Florida to execute murderer once scrutinized in OJ Simpson case
A suspected serial killer once scrutinized for a possible link to the OJ Simpson case that riveted the nation in the mid-1990s is scheduled to be executed Thursday in Florida for the murder of a woman in a Tampa motel room.
Glen Rogers, 62, is set to receive a lethal injection at Florida state prison near Starke, barring a last-day reprieve. He was convicted in Florida of the 1995 murder of Tina Marie Cribbs, a 34-year-old mother of two he had met at a bar.
The US supreme court denied Rogers' final appeals on Wednesday without comment.
Rogers would be the fifth inmate put to death in Florida this year. As of 1 May, 15 people have been executed this year in the US in eight states, according to the Death Penalty Information Center's website.

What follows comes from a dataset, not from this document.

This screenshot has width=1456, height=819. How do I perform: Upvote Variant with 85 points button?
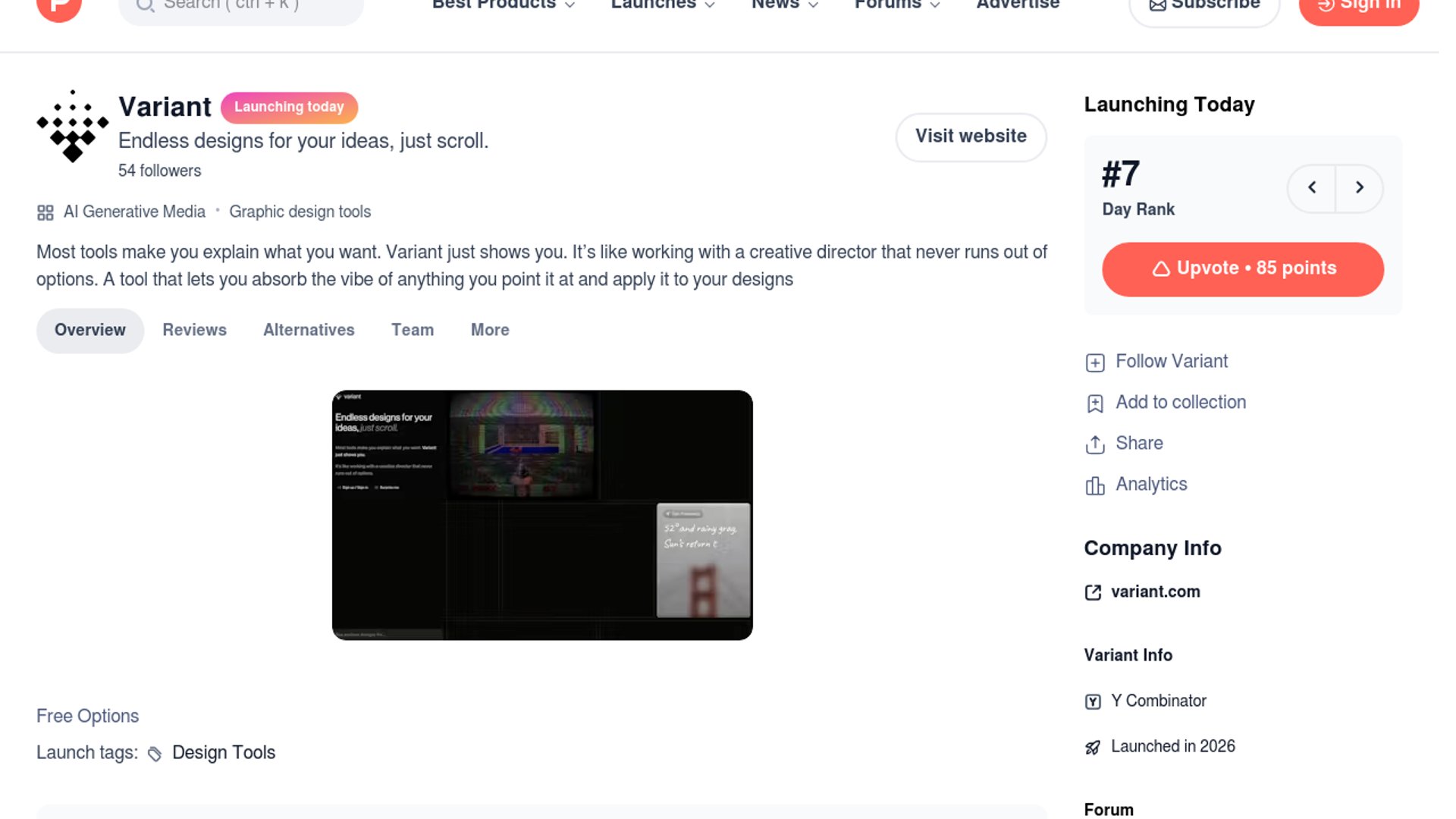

That compares with 25 people in all of 2024, the center reported.
He also drew a separate death sentence in California for the 1995 strangulation killing of Sandra Gallagher, a mother of three whom he had met at a bar in Van Nuys in that state. That killing came weeks before the Cribbs murder. Rogers was stopped after a highway chase in Kentucky while driving Cribbs' car soon after her death.
Rogers was named as a suspect but never convicted in several other slayings around the country, once telling police he had killed about 70 people. He later recanted that statement, but had been the subject of documentaries including one from 2012 called My Brother the Serial Killer that featured his brother Clay and a criminal profiler who had corresponded extensively with Rogers.

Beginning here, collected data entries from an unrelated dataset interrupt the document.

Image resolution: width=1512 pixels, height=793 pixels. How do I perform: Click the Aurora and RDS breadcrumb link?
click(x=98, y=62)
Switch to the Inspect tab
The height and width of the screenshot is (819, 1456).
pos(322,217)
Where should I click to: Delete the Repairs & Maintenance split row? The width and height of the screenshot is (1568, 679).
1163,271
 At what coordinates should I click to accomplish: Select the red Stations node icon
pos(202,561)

The documentary raised questions about whether Rogers could have been responsible for the 1994 stabbing deaths of Simpson's ex-wife Nicole Brown Simpson and her friend Ron Goldman.
During a 1995 murder trial that drew intense media attention, the former football star and celebrity Simpson was acquitted of all charges. Los Angeles police and prosecutors subsequently said after the documentary's release that they didn't think Rogers had any involvement in the Simpson and Goldman killings.

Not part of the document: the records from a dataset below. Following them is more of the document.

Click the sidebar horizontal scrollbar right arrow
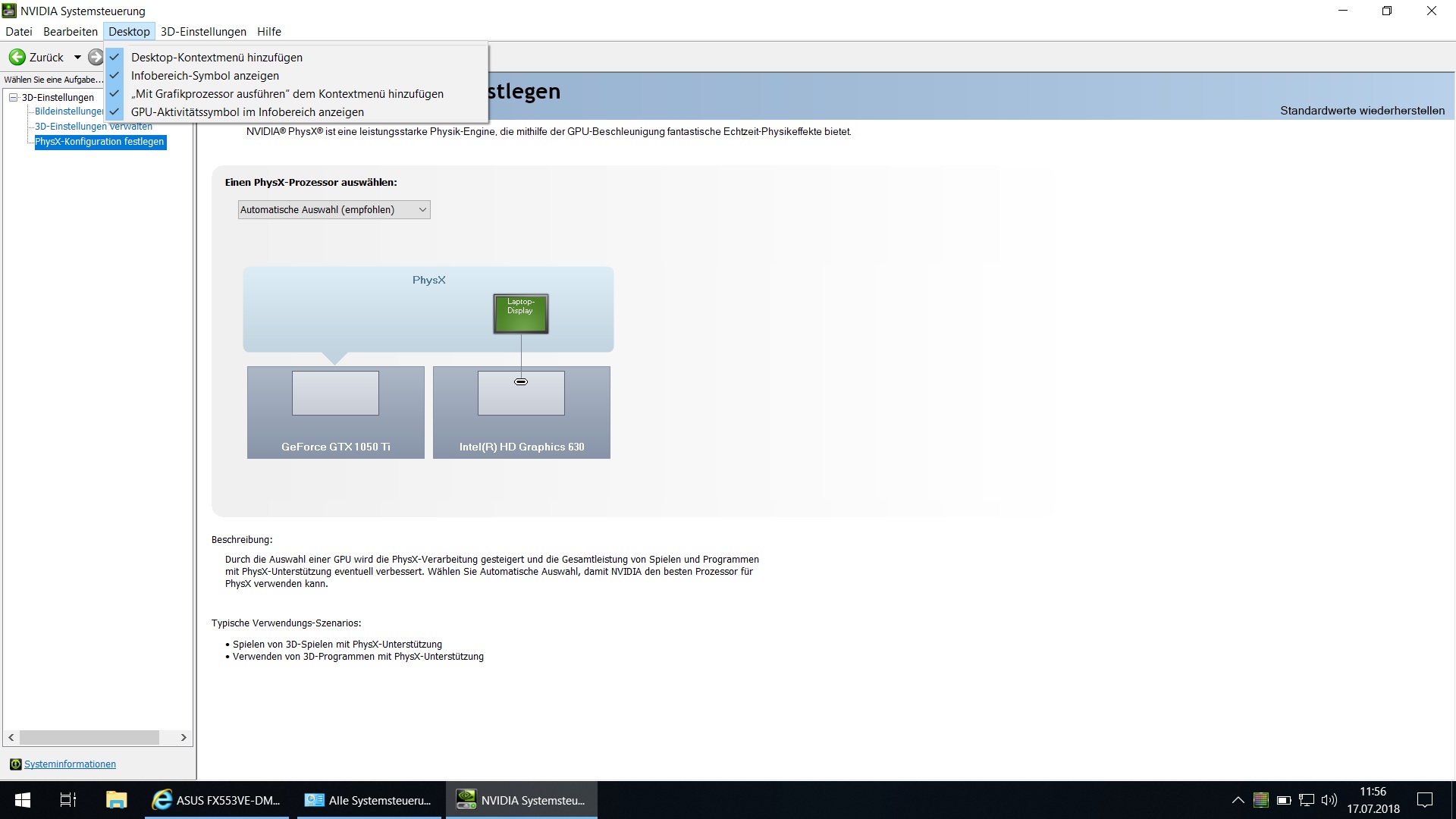Viewport: 1456px width, 819px height. pyautogui.click(x=184, y=737)
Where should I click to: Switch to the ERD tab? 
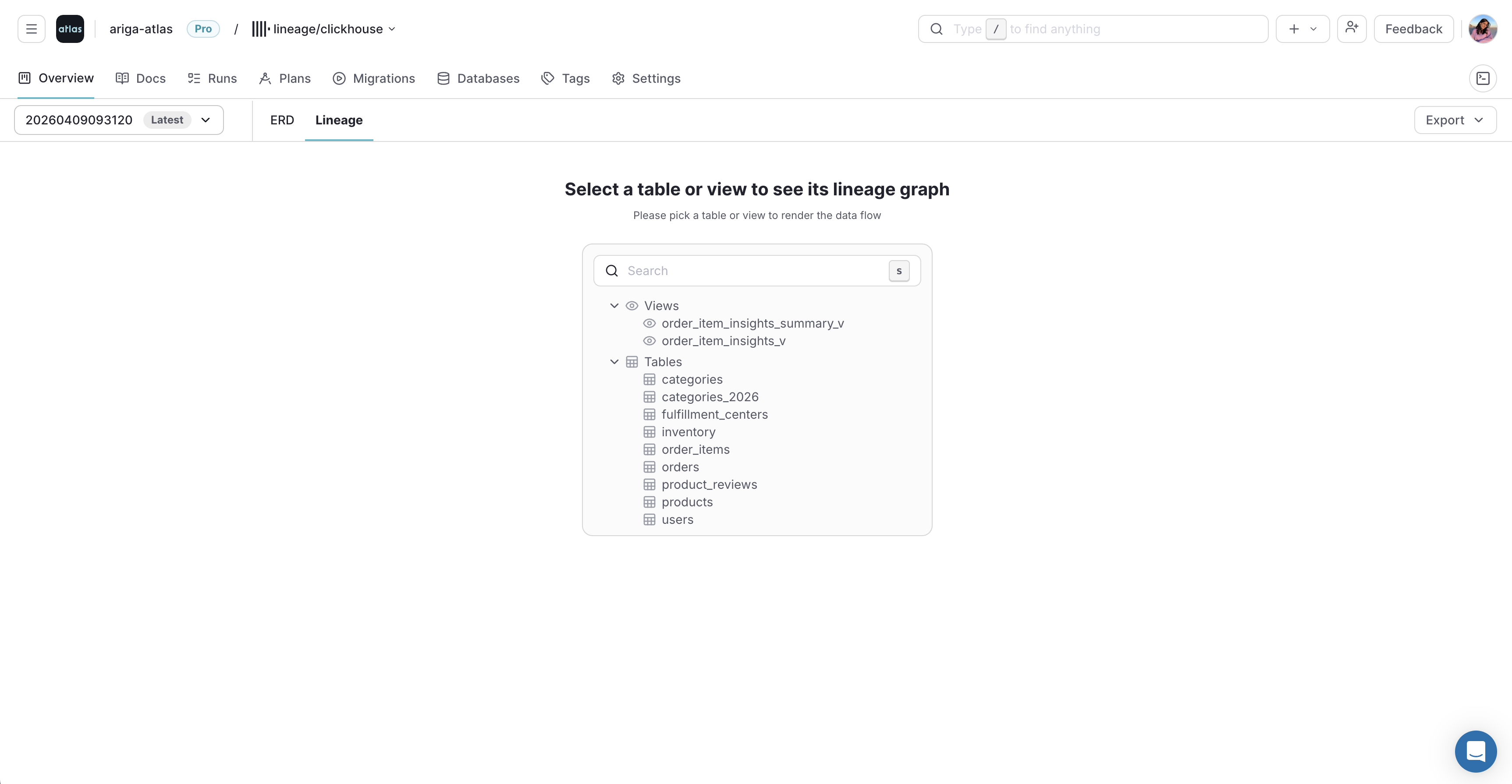[282, 120]
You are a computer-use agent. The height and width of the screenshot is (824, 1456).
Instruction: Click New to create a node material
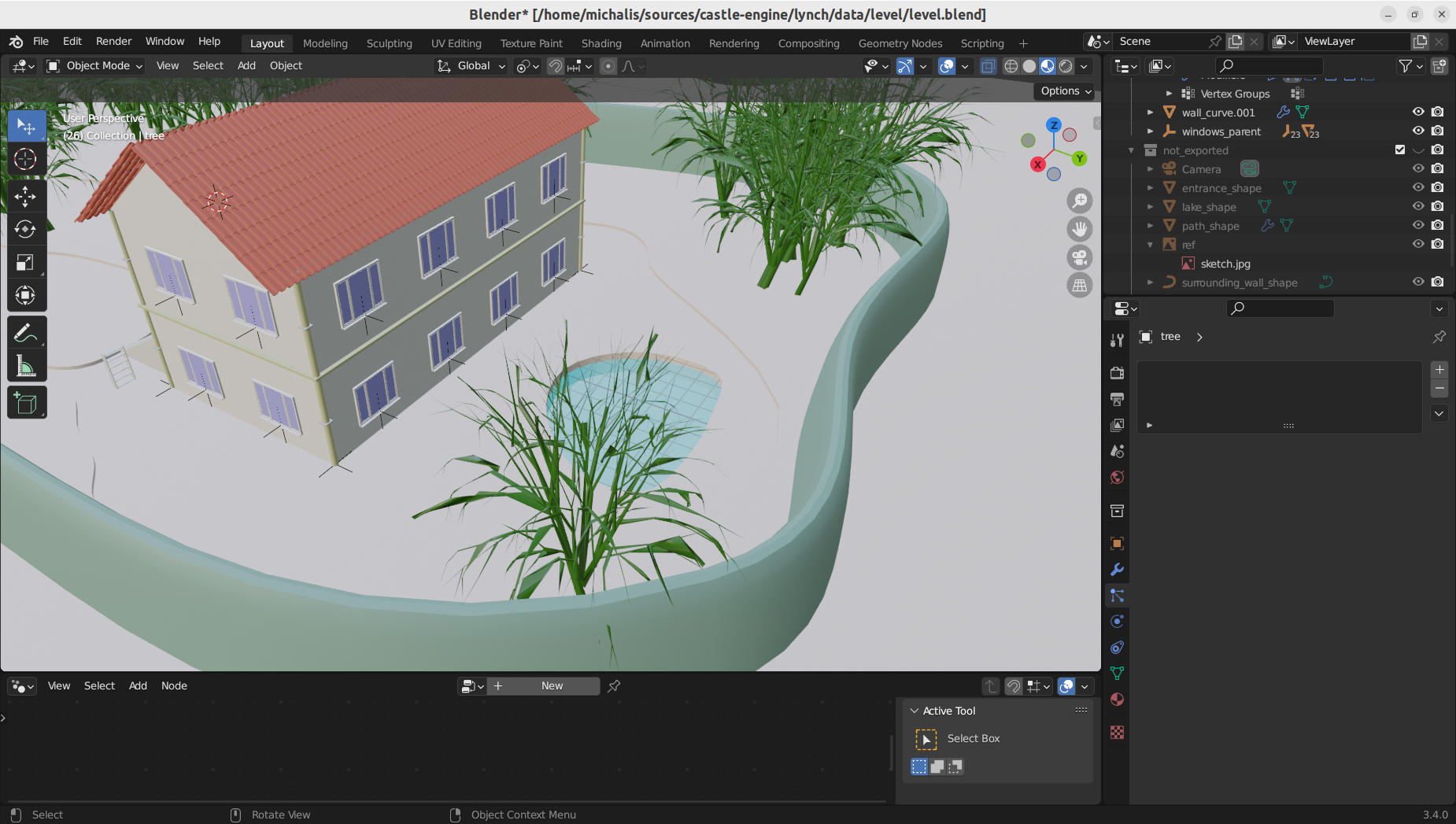pos(552,685)
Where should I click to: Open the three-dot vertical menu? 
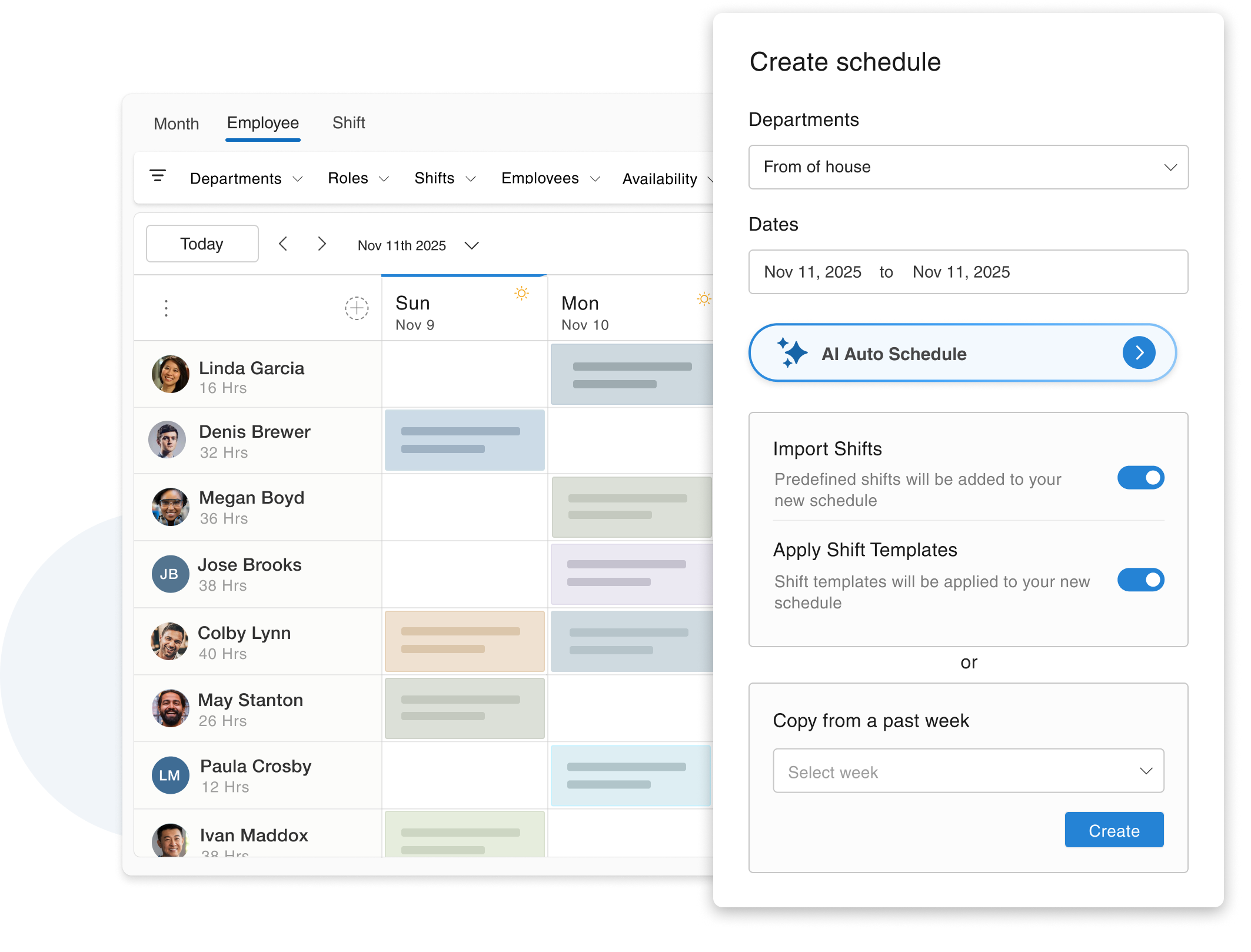click(167, 308)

Simpson had always professed innocence but was later found liable for the deaths in a separate civil case, and then served nine years in prison on unrelated charges. The 76-year-old Simpson died in April 2024 after battling cancer.
Rogers, originally from Hamilton, Ohio, has also been labeled the 'Casanova Killer' or 'Cross Country Killer' in various media reports. Some of his alleged and proven female victims had similar characteristics: ages in their 30s, a petite frame and red hair.
Rogers' lawyers have filed several appeals with state and federal courts, none successful. One argument was that newly enacted state legislation authorizing the death penalty for trafficking in young children makes clear the abuse he suffered as a child is now taken seriously and should result in a life prison sentence for Rogers. That argument was rejected.
Florida uses a three-drug cocktail for its lethal injection: a sedative, a paralytic and a drug that stops the heart, according to the corrections department.
Anthony Wainwright is the next Florida inmate scheduled for execution – on June 10 – under a death warrant signed by Republican governor Ron DeSantis. Wainwright, 54, was convicted of kidnapping a woman from a supermarket parking lot in Lake City in 1994 and raping and killing her.